The whole of the material needs to be repeated exactly, line for line.

[Start of Attachment]

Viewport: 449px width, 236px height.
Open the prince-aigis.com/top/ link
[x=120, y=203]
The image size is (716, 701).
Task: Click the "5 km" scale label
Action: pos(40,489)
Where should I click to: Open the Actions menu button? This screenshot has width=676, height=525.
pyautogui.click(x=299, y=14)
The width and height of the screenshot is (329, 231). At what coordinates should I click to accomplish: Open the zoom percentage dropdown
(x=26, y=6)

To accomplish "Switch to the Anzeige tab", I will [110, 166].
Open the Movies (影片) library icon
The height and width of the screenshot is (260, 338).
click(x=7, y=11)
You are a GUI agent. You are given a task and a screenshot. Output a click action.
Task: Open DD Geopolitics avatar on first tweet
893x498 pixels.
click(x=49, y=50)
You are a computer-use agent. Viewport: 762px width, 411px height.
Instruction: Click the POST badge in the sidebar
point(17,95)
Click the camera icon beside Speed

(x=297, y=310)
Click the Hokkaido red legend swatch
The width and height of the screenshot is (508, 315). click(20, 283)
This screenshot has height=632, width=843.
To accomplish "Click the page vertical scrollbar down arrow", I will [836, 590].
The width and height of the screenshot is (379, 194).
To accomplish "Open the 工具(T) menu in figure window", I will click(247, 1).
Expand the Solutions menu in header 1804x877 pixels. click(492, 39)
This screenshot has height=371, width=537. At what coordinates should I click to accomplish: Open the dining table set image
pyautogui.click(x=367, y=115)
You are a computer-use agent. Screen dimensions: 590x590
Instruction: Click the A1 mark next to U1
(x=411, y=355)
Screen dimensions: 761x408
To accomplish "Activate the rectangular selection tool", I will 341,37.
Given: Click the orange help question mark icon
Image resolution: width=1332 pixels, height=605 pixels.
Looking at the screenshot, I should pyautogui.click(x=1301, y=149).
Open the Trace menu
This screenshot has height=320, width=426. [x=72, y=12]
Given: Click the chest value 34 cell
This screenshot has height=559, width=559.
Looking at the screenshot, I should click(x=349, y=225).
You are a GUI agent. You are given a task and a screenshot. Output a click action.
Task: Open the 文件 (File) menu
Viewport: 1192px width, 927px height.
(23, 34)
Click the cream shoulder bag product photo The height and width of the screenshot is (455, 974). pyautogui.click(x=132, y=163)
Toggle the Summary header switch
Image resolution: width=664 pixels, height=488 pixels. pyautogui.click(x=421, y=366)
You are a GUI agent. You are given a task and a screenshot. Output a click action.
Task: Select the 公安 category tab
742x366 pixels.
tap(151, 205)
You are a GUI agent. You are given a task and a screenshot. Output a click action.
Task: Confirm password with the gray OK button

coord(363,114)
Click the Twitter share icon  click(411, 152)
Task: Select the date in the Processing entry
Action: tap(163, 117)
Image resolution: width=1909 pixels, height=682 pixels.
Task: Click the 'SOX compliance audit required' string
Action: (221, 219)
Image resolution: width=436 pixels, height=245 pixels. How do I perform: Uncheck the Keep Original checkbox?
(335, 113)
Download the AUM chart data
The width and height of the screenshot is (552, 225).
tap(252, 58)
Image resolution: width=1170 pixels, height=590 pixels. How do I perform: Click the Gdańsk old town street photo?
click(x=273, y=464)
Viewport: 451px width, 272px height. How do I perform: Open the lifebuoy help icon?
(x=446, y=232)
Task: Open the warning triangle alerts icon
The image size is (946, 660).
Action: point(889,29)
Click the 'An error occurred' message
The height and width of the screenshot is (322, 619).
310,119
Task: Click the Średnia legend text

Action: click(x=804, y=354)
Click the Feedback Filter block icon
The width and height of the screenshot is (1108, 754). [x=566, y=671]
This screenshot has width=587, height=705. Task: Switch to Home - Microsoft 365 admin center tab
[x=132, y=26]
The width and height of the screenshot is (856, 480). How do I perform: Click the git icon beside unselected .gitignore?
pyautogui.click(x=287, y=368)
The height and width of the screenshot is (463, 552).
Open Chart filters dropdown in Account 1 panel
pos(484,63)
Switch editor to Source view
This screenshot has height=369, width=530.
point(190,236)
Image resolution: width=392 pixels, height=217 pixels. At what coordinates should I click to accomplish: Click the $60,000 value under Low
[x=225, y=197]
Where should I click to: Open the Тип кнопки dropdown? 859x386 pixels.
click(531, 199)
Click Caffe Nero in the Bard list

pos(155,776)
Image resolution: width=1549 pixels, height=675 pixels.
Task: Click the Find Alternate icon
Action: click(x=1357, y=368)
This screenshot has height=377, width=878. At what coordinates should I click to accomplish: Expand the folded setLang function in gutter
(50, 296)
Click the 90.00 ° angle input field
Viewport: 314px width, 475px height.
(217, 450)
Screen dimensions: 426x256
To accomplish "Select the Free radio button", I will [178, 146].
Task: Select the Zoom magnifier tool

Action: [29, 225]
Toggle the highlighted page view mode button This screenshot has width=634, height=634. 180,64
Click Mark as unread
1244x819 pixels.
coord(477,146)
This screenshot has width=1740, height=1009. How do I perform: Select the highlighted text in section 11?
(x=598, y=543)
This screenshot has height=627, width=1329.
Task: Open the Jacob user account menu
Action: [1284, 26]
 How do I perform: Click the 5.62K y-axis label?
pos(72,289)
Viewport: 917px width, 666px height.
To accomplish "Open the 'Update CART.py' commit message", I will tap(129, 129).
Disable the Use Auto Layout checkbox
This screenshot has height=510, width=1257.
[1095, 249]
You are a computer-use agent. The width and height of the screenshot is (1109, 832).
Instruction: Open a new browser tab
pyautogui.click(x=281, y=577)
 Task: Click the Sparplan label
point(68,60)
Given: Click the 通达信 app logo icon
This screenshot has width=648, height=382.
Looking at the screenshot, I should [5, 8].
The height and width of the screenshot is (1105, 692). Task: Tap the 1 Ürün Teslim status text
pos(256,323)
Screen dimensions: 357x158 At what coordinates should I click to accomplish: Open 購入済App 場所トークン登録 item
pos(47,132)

[End of Attachment]

» **Expected output**
Viewport: 449px width, 236px height.
Open the prince-aigis.com/top/ link
[x=120, y=203]
The image size is (716, 701).
Task: Click the "5 km" scale label
Action: pos(40,489)
Where should I click to: Open the Actions menu button? This screenshot has width=676, height=525.
pyautogui.click(x=299, y=14)
The width and height of the screenshot is (329, 231). At what coordinates should I click to accomplish: Open the zoom percentage dropdown
(x=26, y=6)

To accomplish "Switch to the Anzeige tab", I will [110, 166].
Open the Movies (影片) library icon
The height and width of the screenshot is (260, 338).
click(x=7, y=11)
You are a GUI agent. You are given a task and a screenshot. Output a click action.
Task: Open DD Geopolitics avatar on first tweet
893x498 pixels.
click(x=49, y=50)
You are a computer-use agent. Viewport: 762px width, 411px height.
Instruction: Click the POST badge in the sidebar
point(17,95)
Click the camera icon beside Speed

(x=297, y=310)
Click the Hokkaido red legend swatch
The width and height of the screenshot is (508, 315). click(20, 283)
This screenshot has height=632, width=843.
To accomplish "Click the page vertical scrollbar down arrow", I will [836, 590].
The width and height of the screenshot is (379, 194).
To accomplish "Open the 工具(T) menu in figure window", I will click(247, 1).
Expand the Solutions menu in header 1804x877 pixels. click(492, 39)
This screenshot has height=371, width=537. At what coordinates should I click to accomplish: Open the dining table set image
pyautogui.click(x=367, y=115)
You are a computer-use agent. Screen dimensions: 590x590
Instruction: Click the A1 mark next to U1
(x=411, y=355)
Screen dimensions: 761x408
To accomplish "Activate the rectangular selection tool", I will 341,37.
Given: Click the orange help question mark icon
Image resolution: width=1332 pixels, height=605 pixels.
Looking at the screenshot, I should pyautogui.click(x=1301, y=149).
Open the Trace menu
This screenshot has height=320, width=426. [x=72, y=12]
Given: Click the chest value 34 cell
This screenshot has height=559, width=559.
Looking at the screenshot, I should click(x=349, y=225).
You are a GUI agent. You are given a task and a screenshot. Output a click action.
Task: Open the 文件 (File) menu
Viewport: 1192px width, 927px height.
(23, 34)
Click the cream shoulder bag product photo The height and width of the screenshot is (455, 974). pyautogui.click(x=132, y=163)
Toggle the Summary header switch
Image resolution: width=664 pixels, height=488 pixels. pyautogui.click(x=421, y=366)
You are a GUI agent. You are given a task and a screenshot. Output a click action.
Task: Select the 公安 category tab
742x366 pixels.
tap(151, 205)
You are a GUI agent. You are given a task and a screenshot. Output a click action.
Task: Confirm password with the gray OK button

coord(363,114)
Click the Twitter share icon  click(411, 152)
Task: Select the date in the Processing entry
Action: tap(163, 117)
Image resolution: width=1909 pixels, height=682 pixels.
Task: Click the 'SOX compliance audit required' string
Action: (221, 219)
Image resolution: width=436 pixels, height=245 pixels. How do I perform: Uncheck the Keep Original checkbox?
(335, 113)
Download the AUM chart data
The width and height of the screenshot is (552, 225).
tap(252, 58)
Image resolution: width=1170 pixels, height=590 pixels. How do I perform: Click the Gdańsk old town street photo?
click(x=273, y=464)
Viewport: 451px width, 272px height. How do I perform: Open the lifebuoy help icon?
(x=446, y=232)
Task: Open the warning triangle alerts icon
The image size is (946, 660).
Action: point(889,29)
Click the 'An error occurred' message
The height and width of the screenshot is (322, 619).
310,119
Task: Click the Średnia legend text

Action: click(x=804, y=354)
Click the Feedback Filter block icon
The width and height of the screenshot is (1108, 754). [x=566, y=671]
This screenshot has width=587, height=705. Task: Switch to Home - Microsoft 365 admin center tab
[x=132, y=26]
The width and height of the screenshot is (856, 480). How do I perform: Click the git icon beside unselected .gitignore?
pyautogui.click(x=287, y=368)
The height and width of the screenshot is (463, 552).
Open Chart filters dropdown in Account 1 panel
pos(484,63)
Switch editor to Source view
This screenshot has height=369, width=530.
point(190,236)
Image resolution: width=392 pixels, height=217 pixels. At what coordinates should I click to accomplish: Click the $60,000 value under Low
[x=225, y=197]
Where should I click to: Open the Тип кнопки dropdown? 859x386 pixels.
click(531, 199)
Click Caffe Nero in the Bard list

pos(155,776)
Image resolution: width=1549 pixels, height=675 pixels.
Task: Click the Find Alternate icon
Action: click(x=1357, y=368)
This screenshot has height=377, width=878. At what coordinates should I click to accomplish: Expand the folded setLang function in gutter
(50, 296)
Click the 90.00 ° angle input field
Viewport: 314px width, 475px height.
(217, 450)
Screen dimensions: 426x256
To accomplish "Select the Free radio button", I will [178, 146].
Task: Select the Zoom magnifier tool

Action: [29, 225]
Toggle the highlighted page view mode button This screenshot has width=634, height=634. 180,64
Click Mark as unread
1244x819 pixels.
coord(477,146)
This screenshot has width=1740, height=1009. How do I perform: Select the highlighted text in section 11?
(x=598, y=543)
This screenshot has height=627, width=1329.
Task: Open the Jacob user account menu
Action: [1284, 26]
 How do I perform: Click the 5.62K y-axis label?
pos(72,289)
Viewport: 917px width, 666px height.
To accomplish "Open the 'Update CART.py' commit message", I will tap(129, 129).
Disable the Use Auto Layout checkbox
This screenshot has height=510, width=1257.
[1095, 249]
You are a computer-use agent. The width and height of the screenshot is (1109, 832).
Instruction: Open a new browser tab
pyautogui.click(x=281, y=577)
 Task: Click the Sparplan label
point(68,60)
Given: Click the 通达信 app logo icon
This screenshot has width=648, height=382.
Looking at the screenshot, I should [5, 8].
The height and width of the screenshot is (1105, 692). Task: Tap the 1 Ürün Teslim status text
pos(256,323)
Screen dimensions: 357x158 At what coordinates should I click to accomplish: Open 購入済App 場所トークン登録 item
pos(47,132)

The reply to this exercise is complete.